▶ WHAT YOU ARE ASKED TO DO
Word for word, retype the records below.

▶ AVAILABLE DATA
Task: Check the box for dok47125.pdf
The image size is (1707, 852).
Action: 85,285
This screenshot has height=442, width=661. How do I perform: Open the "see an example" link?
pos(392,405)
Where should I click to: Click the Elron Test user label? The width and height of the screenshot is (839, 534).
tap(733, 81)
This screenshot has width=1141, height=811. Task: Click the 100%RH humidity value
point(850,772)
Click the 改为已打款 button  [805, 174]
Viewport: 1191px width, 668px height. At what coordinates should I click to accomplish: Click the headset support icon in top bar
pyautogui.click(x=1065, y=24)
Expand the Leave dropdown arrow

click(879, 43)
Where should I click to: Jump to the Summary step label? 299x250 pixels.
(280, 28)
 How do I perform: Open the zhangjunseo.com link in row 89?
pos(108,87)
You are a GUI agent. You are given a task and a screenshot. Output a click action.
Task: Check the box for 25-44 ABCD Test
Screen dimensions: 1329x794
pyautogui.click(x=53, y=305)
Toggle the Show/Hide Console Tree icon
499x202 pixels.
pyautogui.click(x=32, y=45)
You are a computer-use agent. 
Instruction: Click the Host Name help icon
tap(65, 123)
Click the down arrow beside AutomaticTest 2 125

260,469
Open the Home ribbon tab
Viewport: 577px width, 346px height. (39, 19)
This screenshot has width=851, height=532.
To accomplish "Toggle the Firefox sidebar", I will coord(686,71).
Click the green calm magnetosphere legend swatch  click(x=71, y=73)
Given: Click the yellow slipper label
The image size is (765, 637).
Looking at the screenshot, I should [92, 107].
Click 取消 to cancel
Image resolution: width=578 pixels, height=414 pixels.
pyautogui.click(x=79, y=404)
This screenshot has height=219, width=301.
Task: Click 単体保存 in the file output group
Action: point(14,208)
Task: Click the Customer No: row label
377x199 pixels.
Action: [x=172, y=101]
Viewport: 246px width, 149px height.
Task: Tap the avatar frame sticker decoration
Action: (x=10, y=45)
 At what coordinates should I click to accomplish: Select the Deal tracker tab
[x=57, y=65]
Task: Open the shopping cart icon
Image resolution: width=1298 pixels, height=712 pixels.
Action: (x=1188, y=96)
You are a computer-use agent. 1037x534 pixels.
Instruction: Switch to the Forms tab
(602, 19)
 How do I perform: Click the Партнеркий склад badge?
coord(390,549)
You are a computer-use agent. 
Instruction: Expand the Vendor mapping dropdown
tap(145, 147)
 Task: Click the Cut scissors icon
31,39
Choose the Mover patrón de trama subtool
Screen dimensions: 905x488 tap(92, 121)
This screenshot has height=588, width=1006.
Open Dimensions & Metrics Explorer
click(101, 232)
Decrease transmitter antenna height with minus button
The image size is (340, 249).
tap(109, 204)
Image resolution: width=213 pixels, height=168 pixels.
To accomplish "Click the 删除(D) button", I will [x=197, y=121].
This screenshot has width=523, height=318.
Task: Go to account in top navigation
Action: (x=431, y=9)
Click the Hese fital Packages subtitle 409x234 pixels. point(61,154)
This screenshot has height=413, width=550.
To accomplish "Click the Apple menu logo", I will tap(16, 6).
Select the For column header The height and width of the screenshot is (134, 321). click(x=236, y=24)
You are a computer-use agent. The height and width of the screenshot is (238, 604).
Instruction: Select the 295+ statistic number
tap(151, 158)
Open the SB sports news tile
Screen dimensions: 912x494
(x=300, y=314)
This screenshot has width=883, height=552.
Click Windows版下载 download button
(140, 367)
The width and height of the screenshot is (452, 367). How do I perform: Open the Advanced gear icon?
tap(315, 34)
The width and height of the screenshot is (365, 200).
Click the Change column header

▶ ANSWER AREA
Task: Check the box for dok47125.pdf
The image size is (1707, 852).
Action: 85,285
This screenshot has height=442, width=661. How do I perform: Open the "see an example" link?
pos(392,405)
Where should I click to: Click the Elron Test user label? The width and height of the screenshot is (839, 534).
tap(733, 81)
This screenshot has width=1141, height=811. Task: Click the 100%RH humidity value
point(850,772)
Click the 改为已打款 button  [805, 174]
Viewport: 1191px width, 668px height. At what coordinates should I click to accomplish: Click the headset support icon in top bar
pyautogui.click(x=1065, y=24)
Expand the Leave dropdown arrow

click(879, 43)
Where should I click to: Jump to the Summary step label? 299x250 pixels.
(280, 28)
 How do I perform: Open the zhangjunseo.com link in row 89?
pos(108,87)
You are a GUI agent. You are given a task and a screenshot. Output a click action.
Task: Check the box for 25-44 ABCD Test
Screen dimensions: 1329x794
pyautogui.click(x=53, y=305)
Toggle the Show/Hide Console Tree icon
499x202 pixels.
pyautogui.click(x=32, y=45)
You are a computer-use agent. 
Instruction: Click the Host Name help icon
tap(65, 123)
Click the down arrow beside AutomaticTest 2 125

260,469
Open the Home ribbon tab
Viewport: 577px width, 346px height. (39, 19)
This screenshot has width=851, height=532.
To accomplish "Toggle the Firefox sidebar", I will coord(686,71).
Click the green calm magnetosphere legend swatch  click(x=71, y=73)
Given: Click the yellow slipper label
The image size is (765, 637).
Looking at the screenshot, I should [92, 107].
Click 取消 to cancel
Image resolution: width=578 pixels, height=414 pixels.
pyautogui.click(x=79, y=404)
This screenshot has height=219, width=301.
Task: Click 単体保存 in the file output group
Action: point(14,208)
Task: Click the Customer No: row label
377x199 pixels.
Action: [x=172, y=101]
Viewport: 246px width, 149px height.
Task: Tap the avatar frame sticker decoration
Action: (x=10, y=45)
 At what coordinates should I click to accomplish: Select the Deal tracker tab
[x=57, y=65]
Task: Open the shopping cart icon
Image resolution: width=1298 pixels, height=712 pixels.
Action: (x=1188, y=96)
You are a computer-use agent. 1037x534 pixels.
Instruction: Switch to the Forms tab
(602, 19)
 How do I perform: Click the Партнеркий склад badge?
coord(390,549)
You are a computer-use agent. 
Instruction: Expand the Vendor mapping dropdown
tap(145, 147)
 Task: Click the Cut scissors icon
31,39
Choose the Mover patrón de trama subtool
Screen dimensions: 905x488 tap(92, 121)
This screenshot has height=588, width=1006.
Open Dimensions & Metrics Explorer
click(101, 232)
Decrease transmitter antenna height with minus button
The image size is (340, 249).
tap(109, 204)
Image resolution: width=213 pixels, height=168 pixels.
To accomplish "Click the 删除(D) button", I will [x=197, y=121].
This screenshot has width=523, height=318.
Task: Go to account in top navigation
Action: (x=431, y=9)
Click the Hese fital Packages subtitle 409x234 pixels. point(61,154)
This screenshot has height=413, width=550.
To accomplish "Click the Apple menu logo", I will tap(16, 6).
Select the For column header The height and width of the screenshot is (134, 321). click(x=236, y=24)
You are a computer-use agent. The height and width of the screenshot is (238, 604).
Instruction: Select the 295+ statistic number
tap(151, 158)
Open the SB sports news tile
Screen dimensions: 912x494
(x=300, y=314)
This screenshot has width=883, height=552.
Click Windows版下载 download button
(140, 367)
The width and height of the screenshot is (452, 367). How do I perform: Open the Advanced gear icon?
tap(315, 34)
The width and height of the screenshot is (365, 200).
Click the Change column header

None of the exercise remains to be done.